ACTIVITY
Please repeat nothing except the lines from the one containing "Instruction: Open the" through the end of the records, exactly and without pictures.

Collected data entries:
────────

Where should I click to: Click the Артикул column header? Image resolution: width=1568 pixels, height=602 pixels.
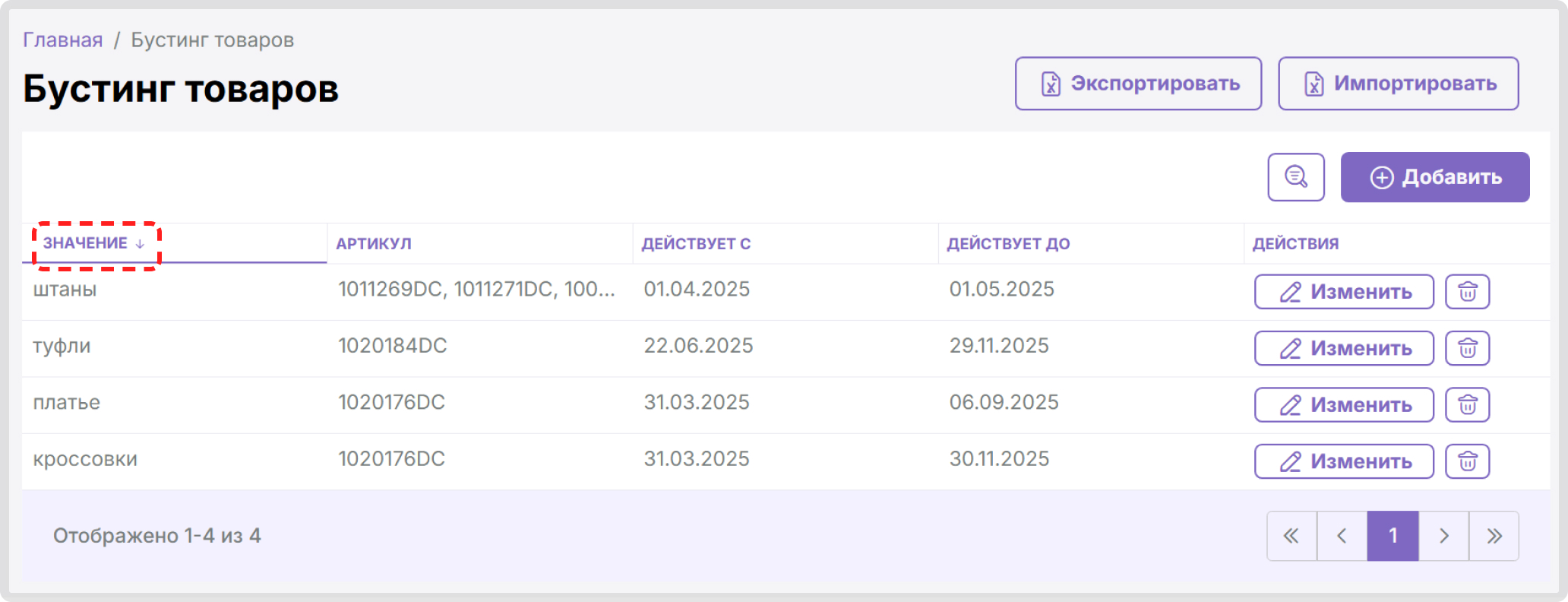pyautogui.click(x=374, y=244)
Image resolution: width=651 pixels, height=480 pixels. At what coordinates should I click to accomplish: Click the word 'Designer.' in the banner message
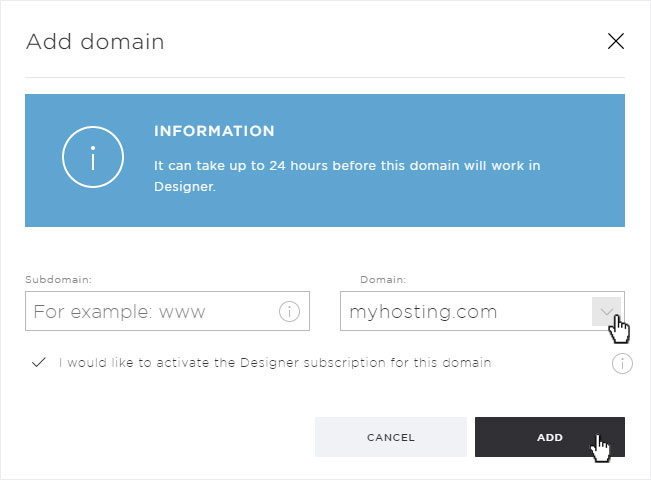185,186
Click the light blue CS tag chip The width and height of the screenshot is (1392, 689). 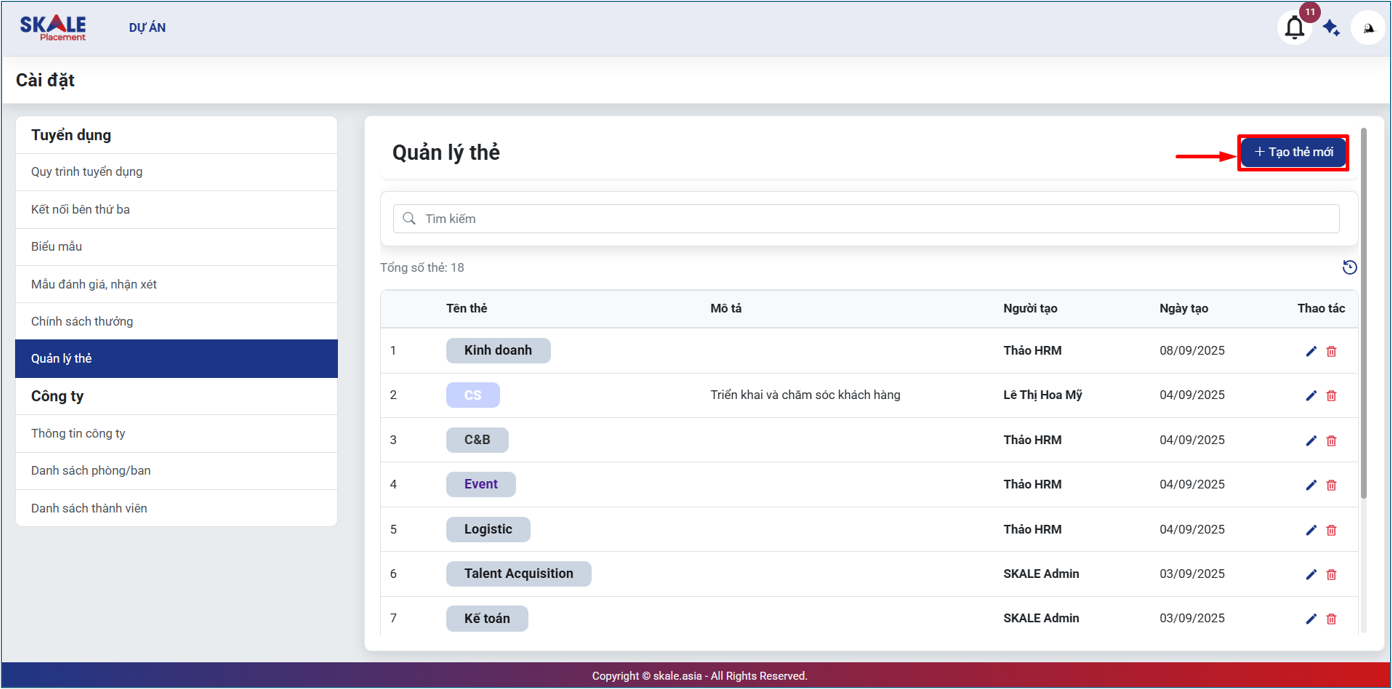tap(473, 395)
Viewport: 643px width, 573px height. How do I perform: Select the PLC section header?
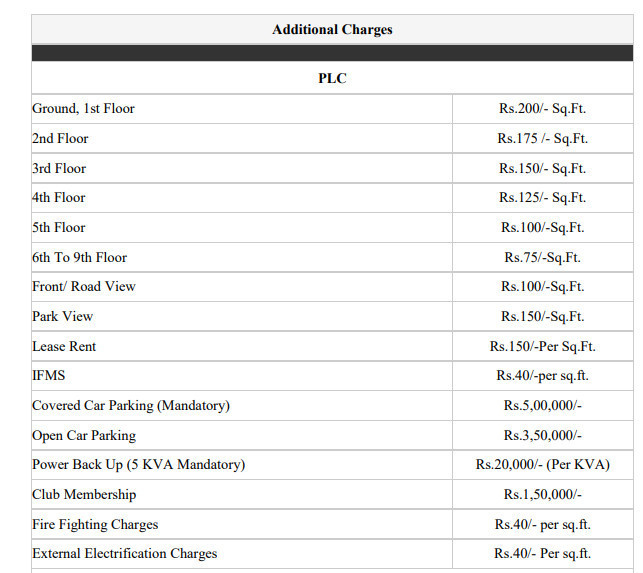click(x=332, y=78)
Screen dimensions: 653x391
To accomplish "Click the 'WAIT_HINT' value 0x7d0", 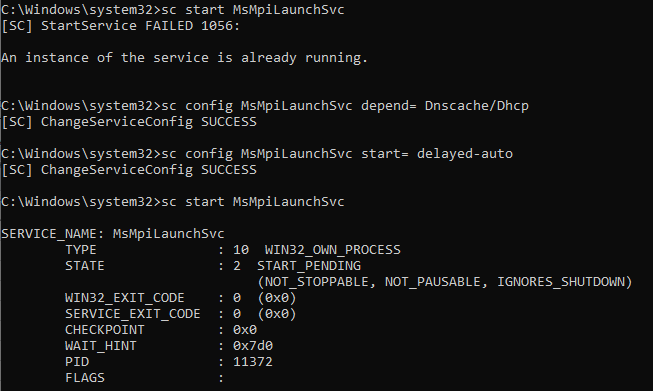I will coord(253,346).
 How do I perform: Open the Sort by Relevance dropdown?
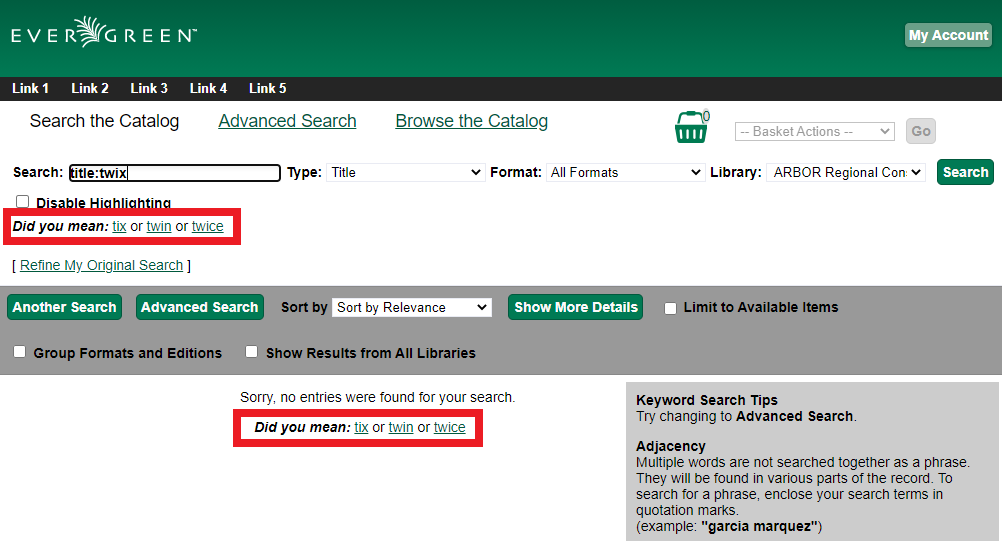tap(412, 307)
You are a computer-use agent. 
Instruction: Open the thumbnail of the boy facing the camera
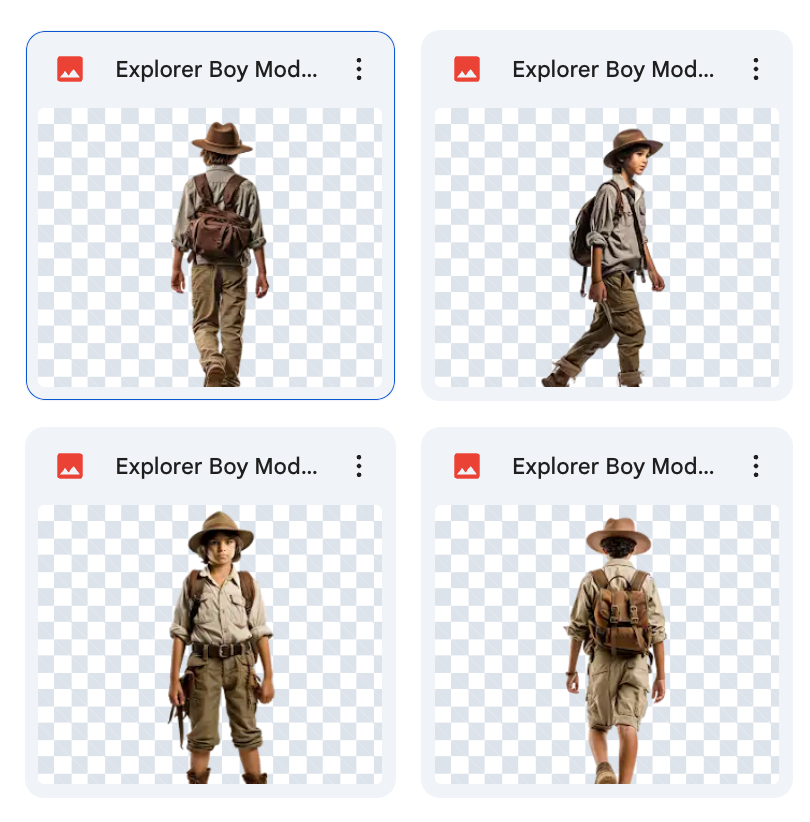pyautogui.click(x=210, y=644)
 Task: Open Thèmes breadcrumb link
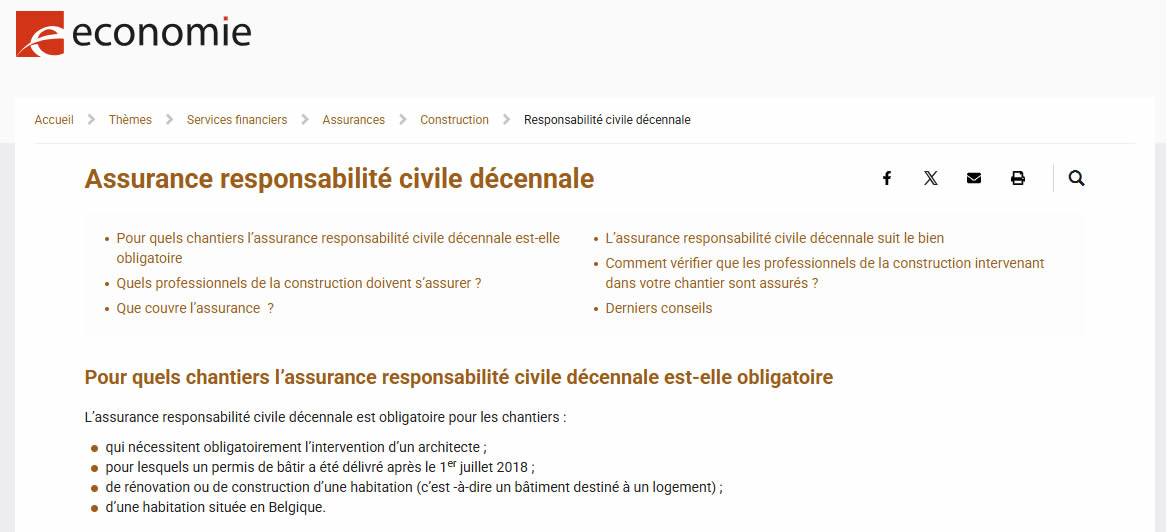tap(130, 120)
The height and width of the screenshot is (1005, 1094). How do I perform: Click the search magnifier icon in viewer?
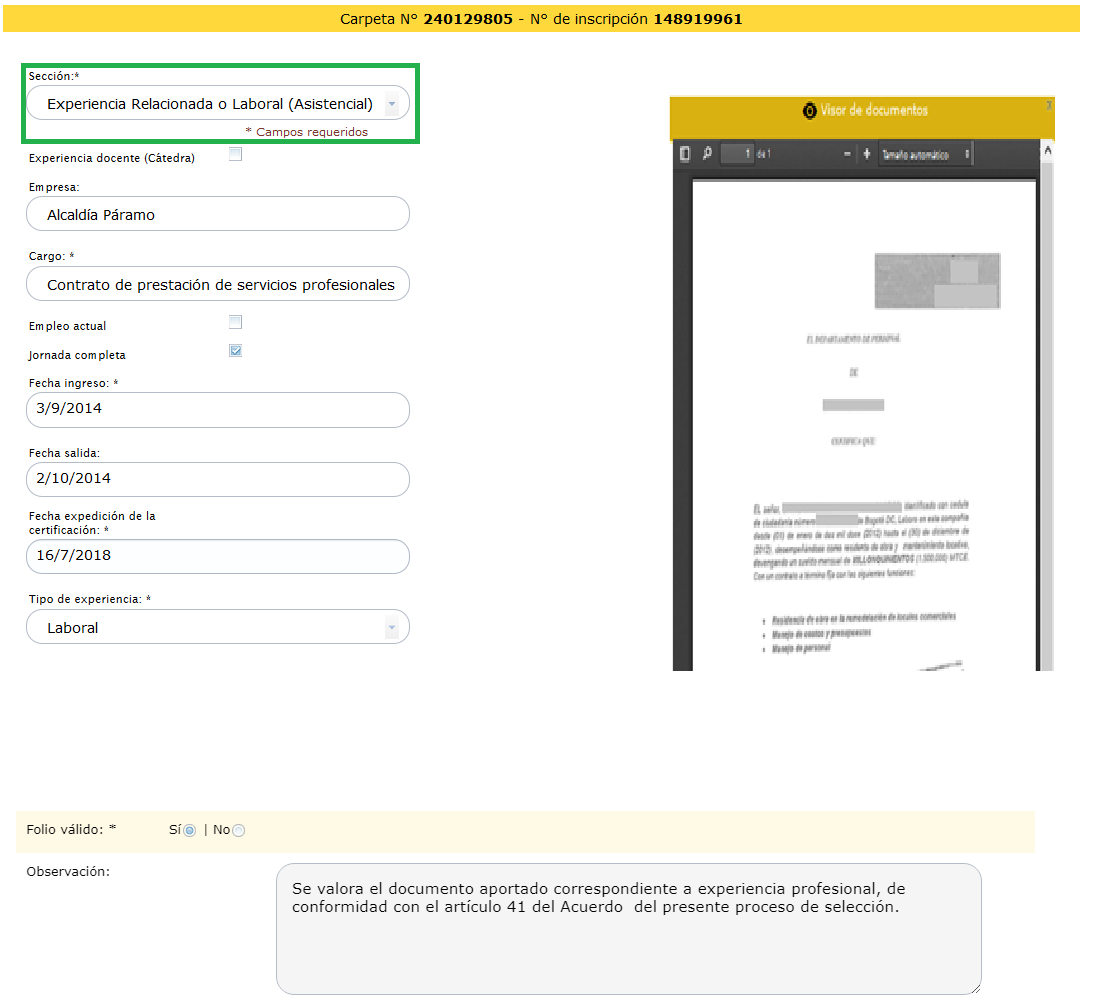[x=707, y=154]
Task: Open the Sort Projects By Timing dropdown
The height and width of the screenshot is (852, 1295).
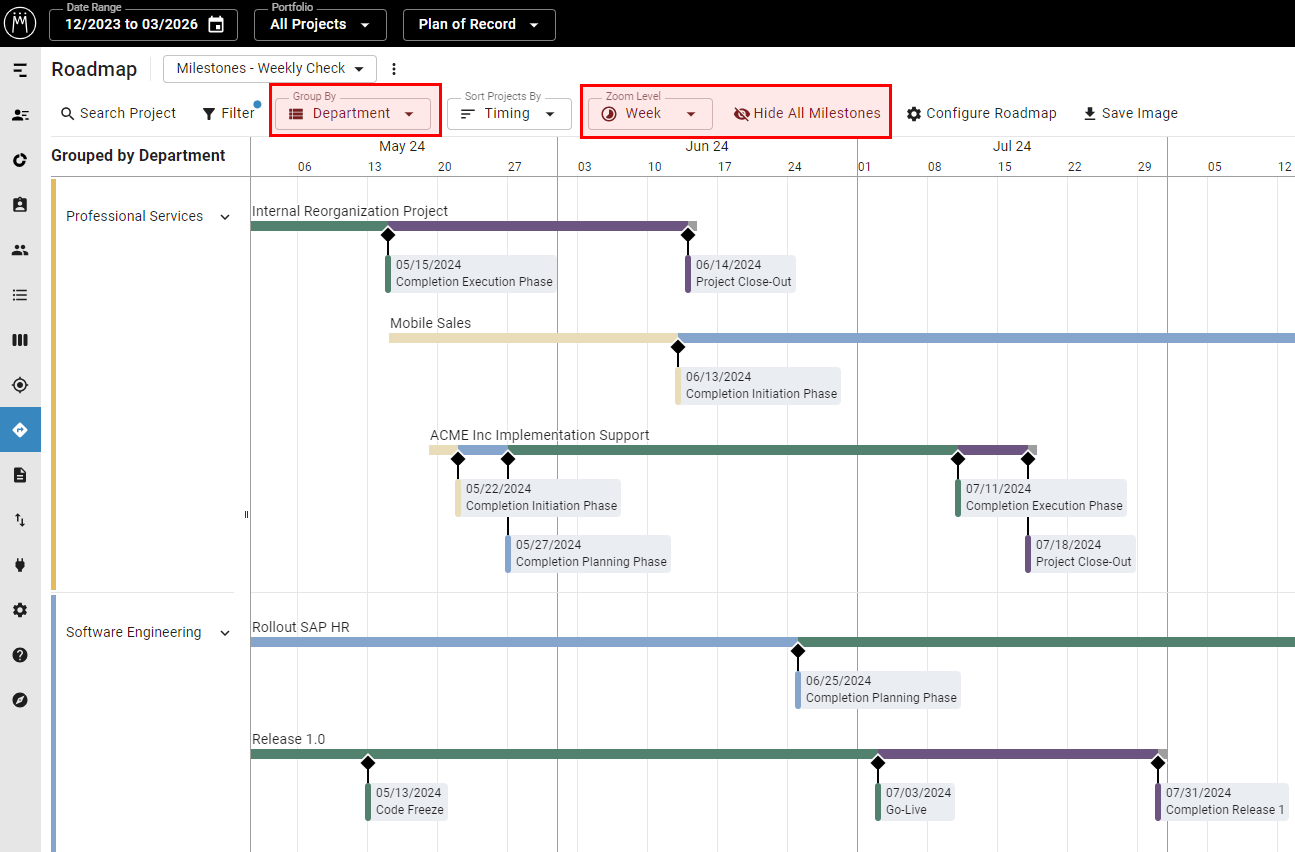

────────

ANSWER SECTION
Instruction: Open the thumbnail of the boy facing the camera
pyautogui.click(x=210, y=644)
 Task: Open Thèmes breadcrumb link
tap(130, 120)
The height and width of the screenshot is (1005, 1094). How do I perform: Click the search magnifier icon in viewer?
[x=707, y=154]
Task: Open the Sort Projects By Timing dropdown
The height and width of the screenshot is (852, 1295).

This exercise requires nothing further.